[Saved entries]
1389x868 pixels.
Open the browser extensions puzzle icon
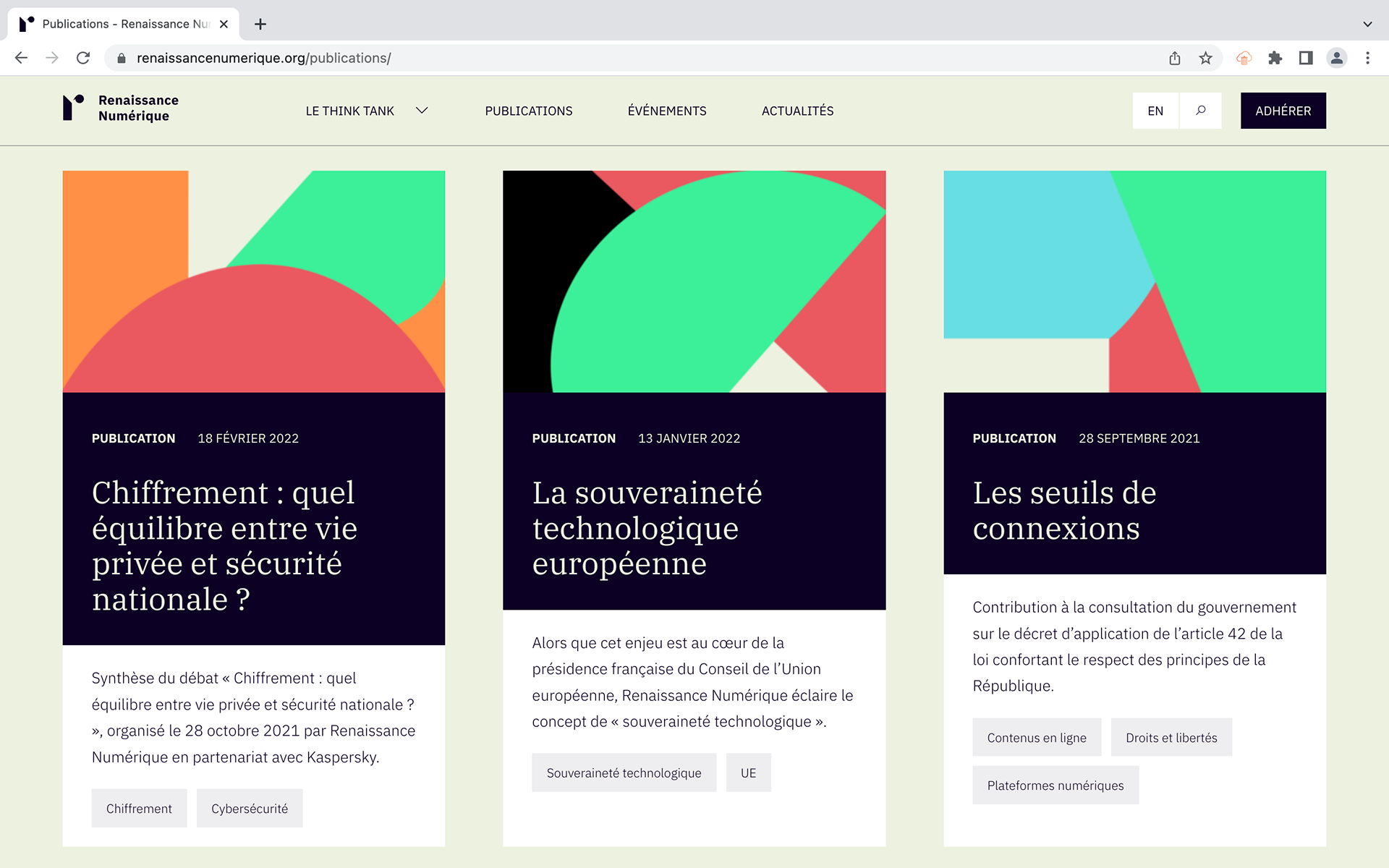[x=1275, y=58]
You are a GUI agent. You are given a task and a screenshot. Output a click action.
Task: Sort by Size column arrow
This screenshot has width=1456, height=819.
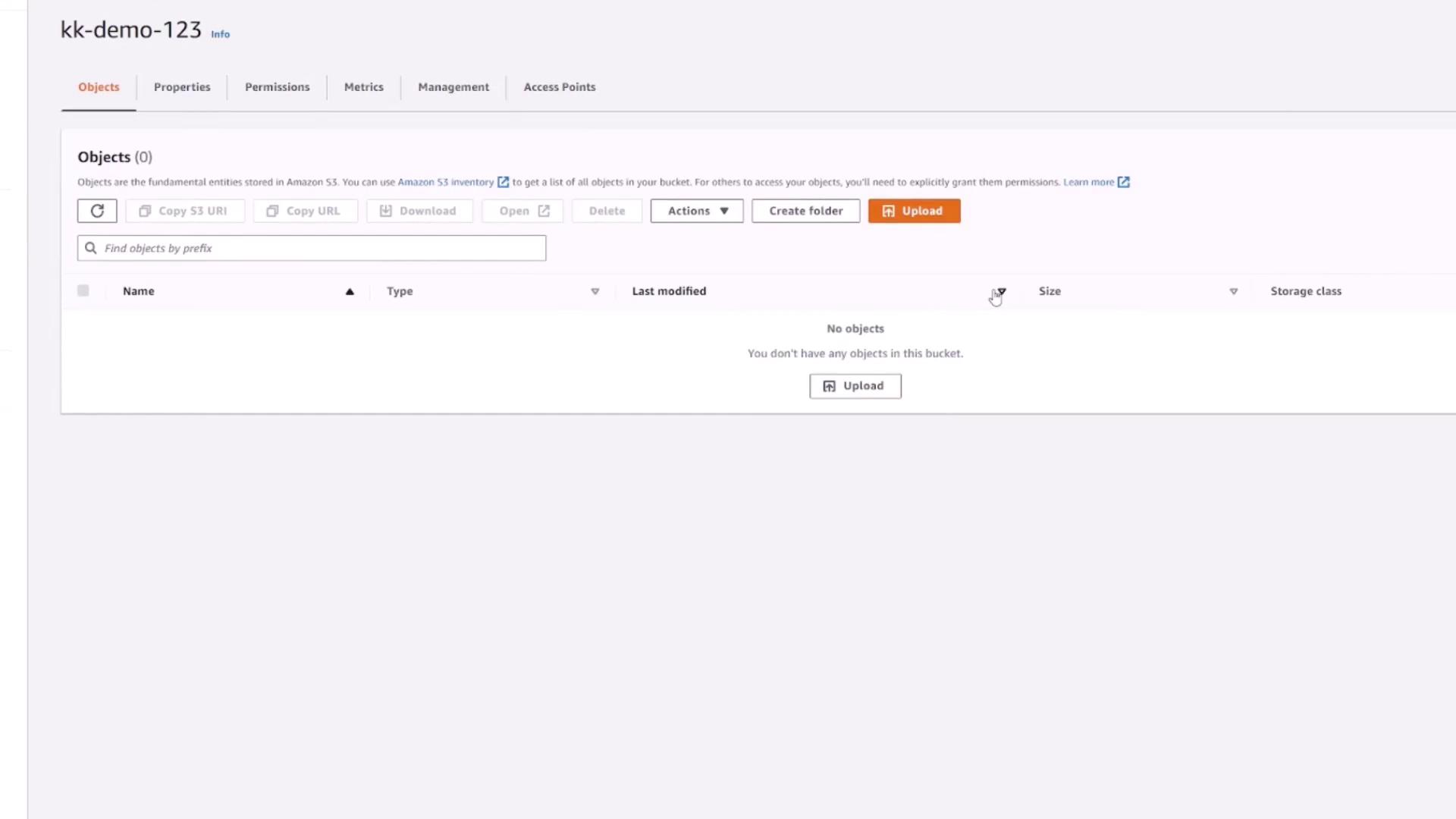pos(1234,291)
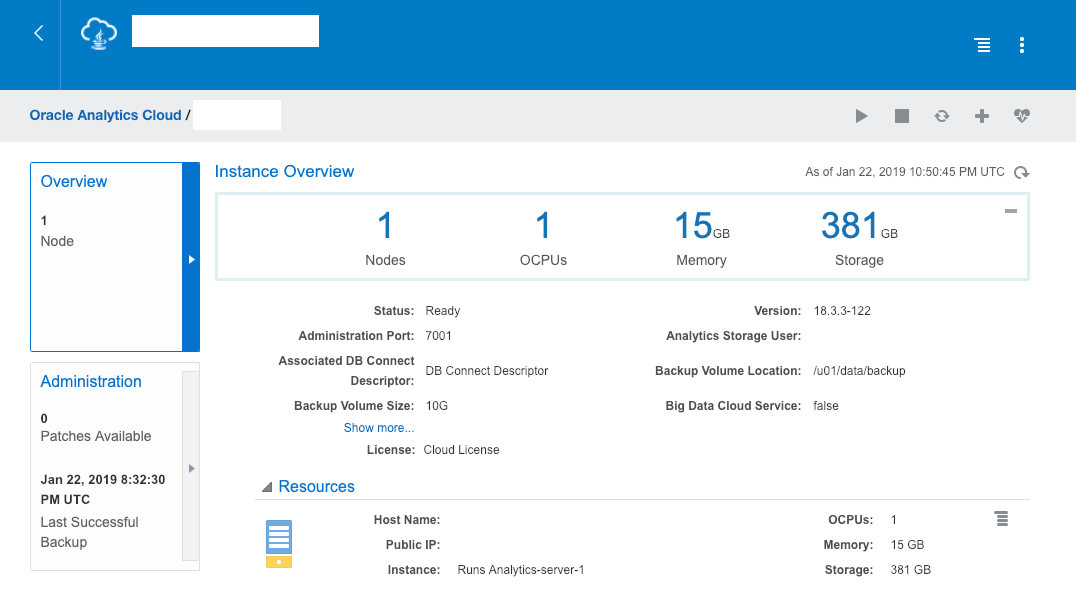1076x602 pixels.
Task: Expand the Administration tile arrow
Action: click(x=191, y=468)
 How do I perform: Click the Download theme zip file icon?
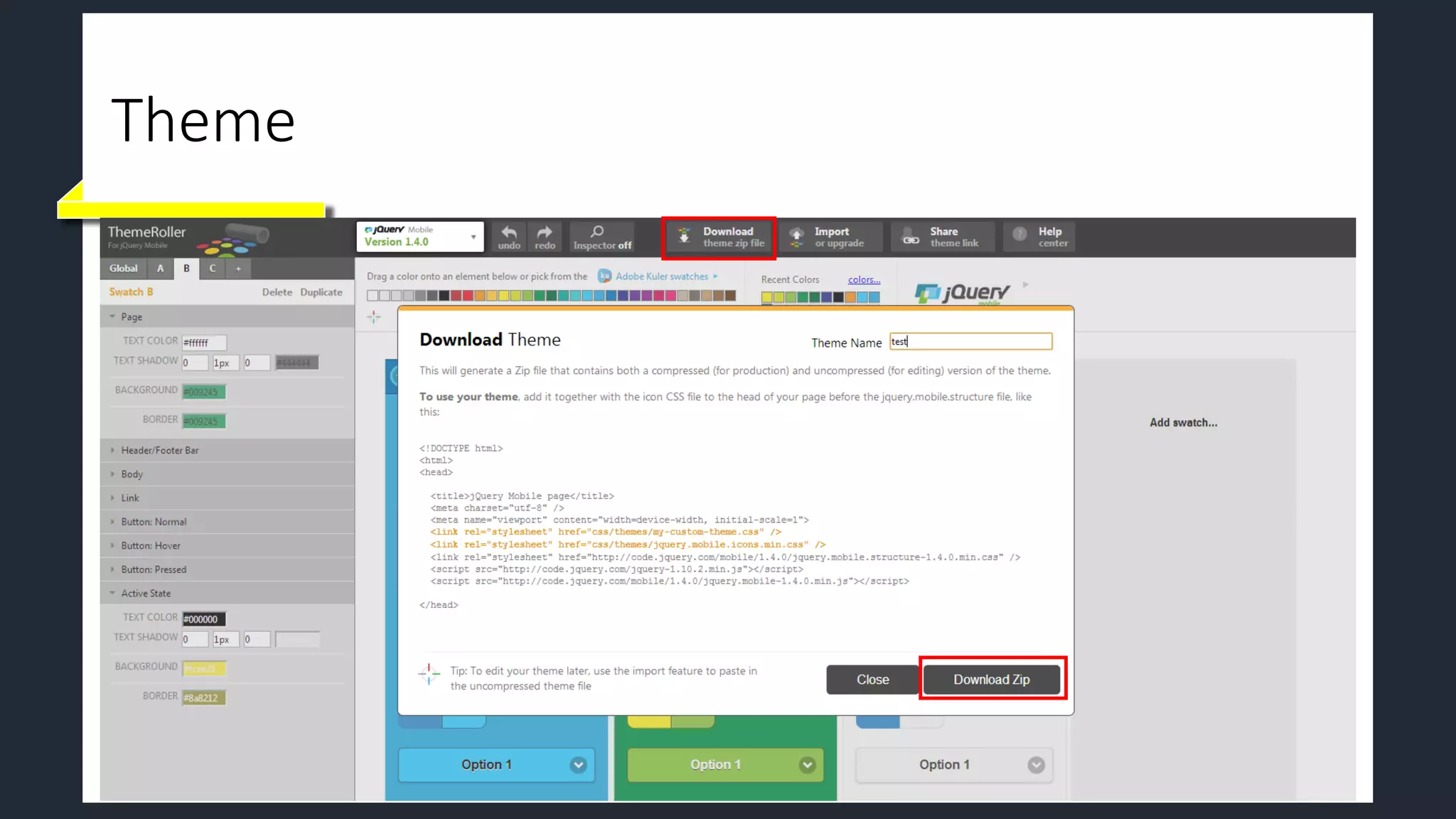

**Directive:** Rewrite all the items above, swapping "icon" for "button" each time it appears and keeping everything else the same. Leave the pictures out.

**Exercise solution:**
1389x868 pixels.
Open the browser extensions puzzle button
[x=1275, y=58]
You are a GUI agent. You are given a task and a screenshot. Output a click action.
Task: Sort by Size column arrow
This screenshot has width=1456, height=819.
pos(1234,291)
1076x602 pixels.
Task: Expand the Administration tile arrow
Action: click(x=191, y=468)
 How do I perform: Click the Download theme zip file button?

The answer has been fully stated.